Apakah tanpa imajinasi? Sebagai anak ia tentu berimajinasi mengenai fenomena itu. Sempat aku pantik imajinasinya dengan menanyakan, "itu matahari lagi dimakan bulan ya?" Tetapi ia jawab, "matahari sedang main petak umpet dengan bulan." Bedakan dengan imajinasi saat kecilku dulu, "matahari sedang merasakan sakit karena pelan-pelan mau dimakan oleh 'monster' Kala"
Perbedaan perasaan dan ekspresi antara aku kecil dengan anakku dalam merespon fenomena alam adalah potret perbedaan pendidikan dua zaman. Nenekku, orang tuaku, adalah mewakili sebuah generasi anak bangsa di mana negara ini hanya mampu memberikan pendidikan bagi segelintir rakyatnya.
Nenek dan orang tuaku adalah bagian dari mayoritas rakyat yang waktu itu tak terjangkau pendidikan modern. Bukan tidak berpendidikan, tetapi nenek dan orang tua kami waktu itu memilih 'fanatik' pada pendidikan tradisional pesantren sebagai bentuk perlawanan terhadap rezim berkuasa waktu itu. Sayangnya sekolah umum waktu itu identik dengan sebuah rezim yang secara politik waktu itu keluarga kami memilih untuk berseberangan.
Tapi nenekku pun masih beruntung. Di belahan Indonesia yang lain, bahkan masih banyak yang pendidikan tradisional pun tak sempat mengenyamnya.
Kedua-duanya sama, tak mendapat akses terhadap pendidikan yang diselenggarakan oleh negara.
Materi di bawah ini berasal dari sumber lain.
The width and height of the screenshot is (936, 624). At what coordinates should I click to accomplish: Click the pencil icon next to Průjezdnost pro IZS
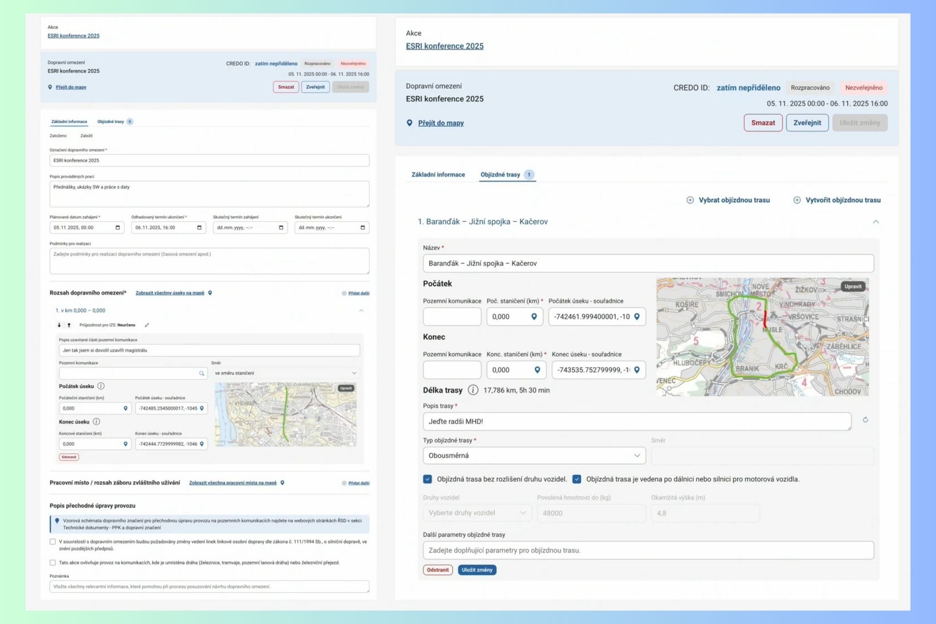point(147,325)
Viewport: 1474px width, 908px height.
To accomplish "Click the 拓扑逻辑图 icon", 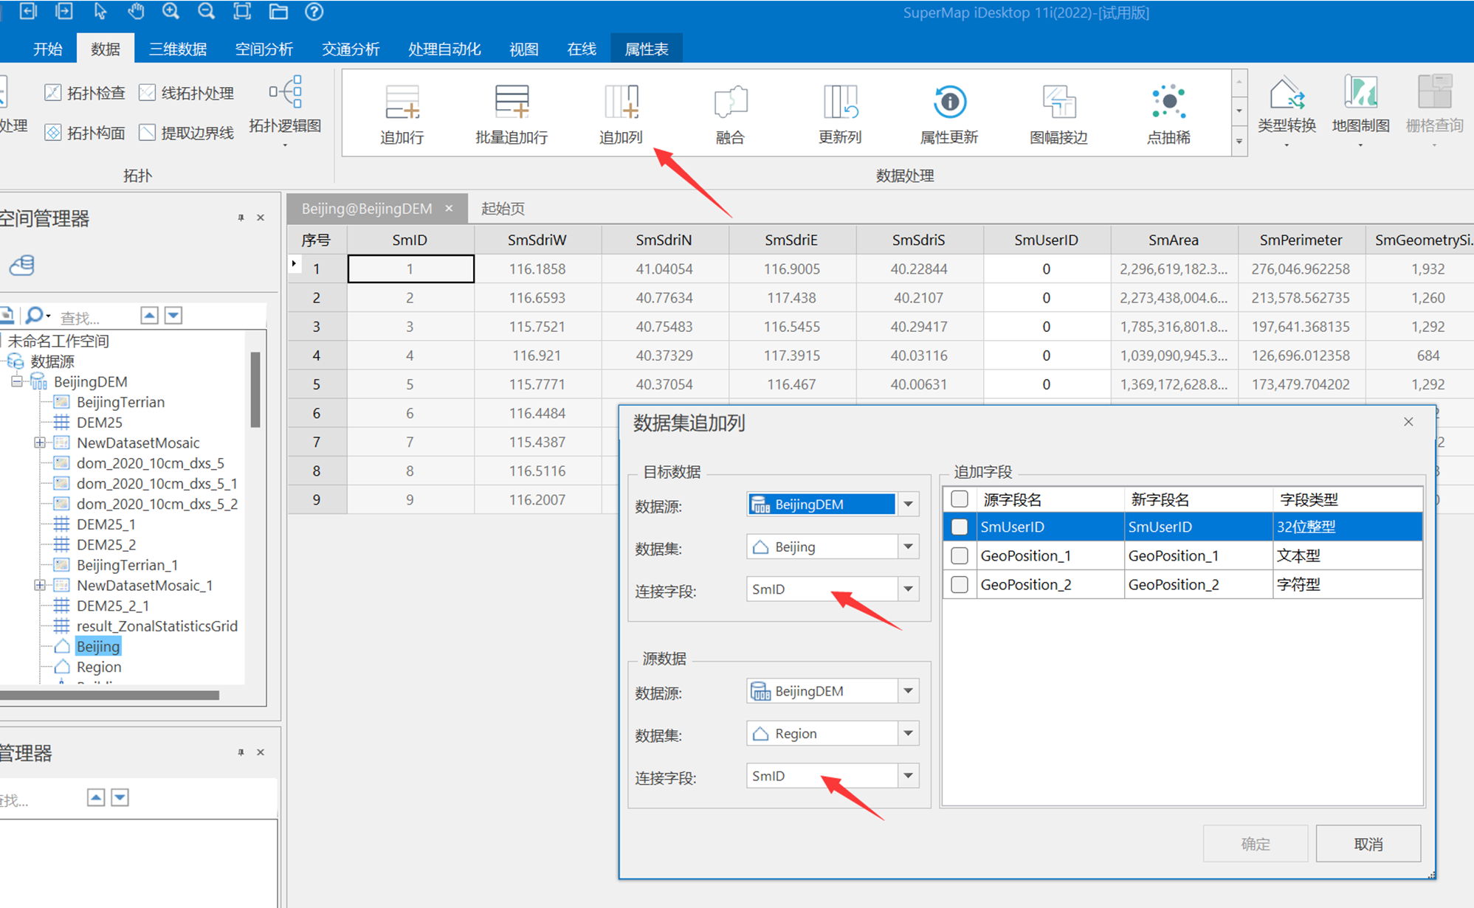I will (x=285, y=93).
Salah satu dampaknya adalah seperti yang saya ceritakam di atas, lahir generasi yang merespon negatif terhadap fenomena yang terjadi luar dirinya, di alam raya ini.
Kejadian GMT pada era tahun 2016, tahun 1980-an, ratusan dan bahkan ribuan tahun yang lalu adalah fenomena alam yang sama. Kejadian itu berulang setiap sekitar 30 tahun sekali. Tetapi yang membedakan adalah cara manusia merespon. Dan cara manusia merespon ditentukan oleh pengetahuan yang dimilikinya. Ditentukan oleh pendidikannya.
Saya kecil adalah potret dari anak dari para orang tua yang tumbuh dalam tradisional yang melihat fenomena alam dalam kaca mata mitos. Mitos menjadi keyakinan oleh sebab kedangkalan pengetahuan yang memunculkan perasaan gagal paham atas apa yang terjadi. Ketakutan saya kecil saat melihat fenomena GMT sesungguhnya ditanamkan oleh perasaan yang sama oleh para orang tua kami.
Sementara pada anakku, perasaan kegembiraan dalam tantangan padanya adalah potret dari anak yang tumbuh dari orang tuanya yang berhasil bangkit dari keterpurukan pendidikan orangtuanya dan tekun merangkai nasib menggapai pendidikan yang lebih maju. Ah,... Betapa saya berharap hal yang sama juga semakin banyak terjadi pada rekan-rekan segenerasiku di negeri ini.